Operational risk management
The nature of OMV’s business operations exposes the Group to various Health, Safety, Security, and Environment (HSSE) risks. Such risks include the potential impact from natural catastrophes as well as process safety and personal security events. Other operational risks comprise risks related to the delivery of capital projects or legal/regulatory non-compliance. All operational risks are identified, analyzed, monitored, and mitigated following the Group’s defined risk management process.

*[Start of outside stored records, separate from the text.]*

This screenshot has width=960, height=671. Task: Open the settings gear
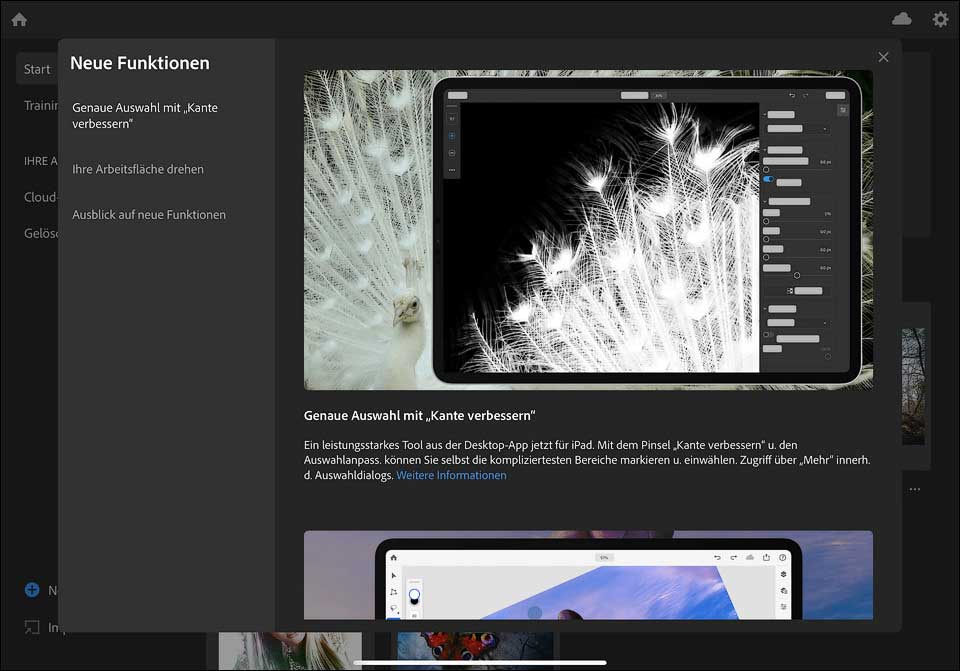940,19
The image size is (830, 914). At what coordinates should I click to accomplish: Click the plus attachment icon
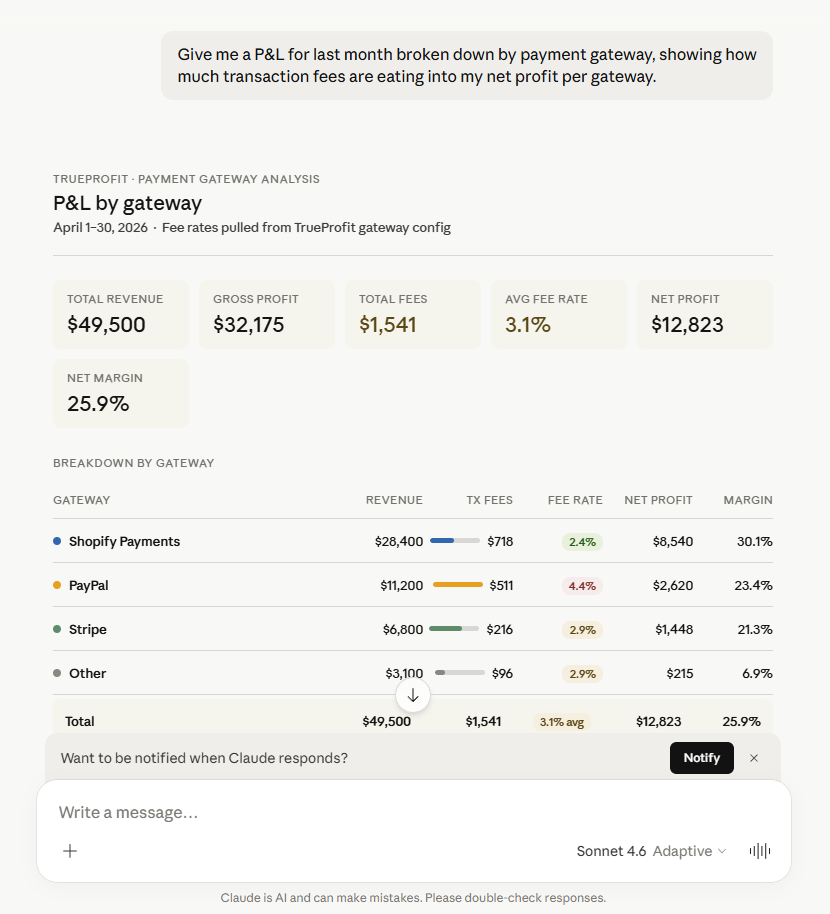pyautogui.click(x=70, y=851)
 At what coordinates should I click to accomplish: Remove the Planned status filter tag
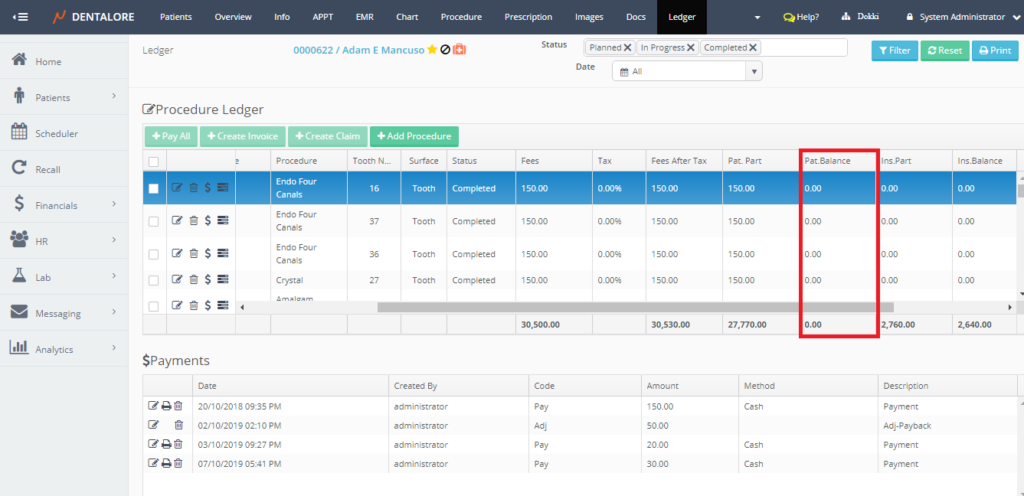(627, 47)
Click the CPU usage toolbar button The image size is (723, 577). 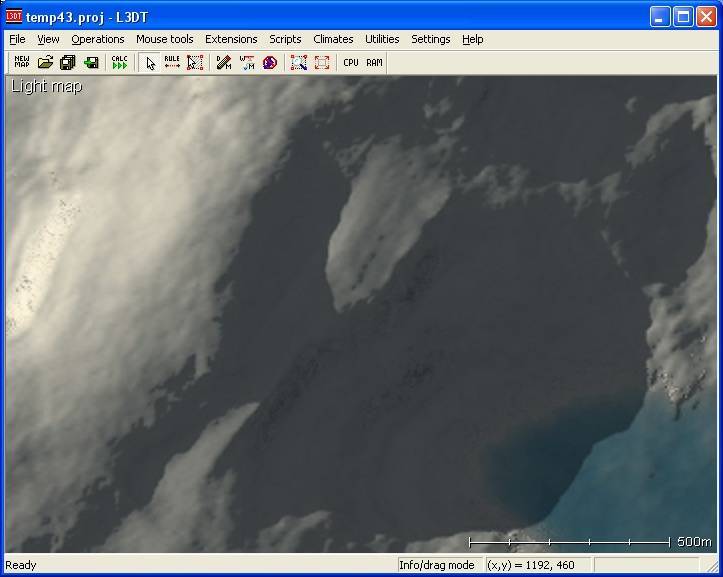tap(350, 62)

OMV focuses particularly on five Sustainability Strategy areas: HSSE; Carbon Efficiency; Innovation; Employees; Business Principles and Social Responsibility. OMV Executive Board members regularly (at least quarterly) discuss current and upcoming environmental, climate, and energy-related policies and regulations; related developments in the fuels and gas market; the financial implications of carbon emissions trading obligations; the status of innovation project implementation; and progress on achieving sustainability-related targets. OMV focuses on assessing the potential vulnerabilities of the Company to climate change (e.g., water scarcity, droughts, floods, and landslides), the impact of the Company on the environment, and the mitigation actions that will ensure a proper transition to a low-carbon environment (reduction of carbon emissions, compliance with new regulatory requirements, etc.).
Strategic risks
OMV regularly evaluates the Group’s exposure to climate-change-related risks in addition to the market price risk from European Emission Allowances. Such risks comprise the potential impact of acute or chronic events, such as more frequent extreme weather events or systemic changes to our business model due to a changing legal framework or substitution of OMV’s products due to changing consumer behavior. OMV recognizes climate change as a key global challenge. We thus integrate the related risks and opportunities into the development of the Company’s business strategy.
The following emerging climate-change-related risks were identified:
- Legal risk linked to compliance and the cost of compliance with current regulations related to climate change, such as the EU’s emissions trading legislation
- Emerging climate-change-related regulations aimed at the decarbonization of economic activities, such as future emissions trading programs, CO2 limits for cars, and legal controls on routine flaring and venting1For example, in an impact analysis we assumed that assets with routine flaring in Romania and Tunisia were temporarily forced to cease production due to regulations. In this scenario, which we consider to be very unlikely, a six-month stoppage would result in an estimated revenue loss of EUR 525 mn, representing around 3% of OMV Group revenues (based on 2018 revenues for crude oil production facilities in Tunisia and Romania, which currently conduct routine flaring).
- Reduction in the cost of alternative energies leading to a competitive advantage for low-carbon fuels
- Shift in consumer and investor preferences toward products and investments strongly aligned with the energy transition and offering climate change mitigation solutions
- Chronic risks for OMV assets in various locations affected by climate change
For more information on climate change risk management, see Carbon Efficiency. Additional information on major financial and non-financial risks is included in the Annual Report 2019 under Risk Management.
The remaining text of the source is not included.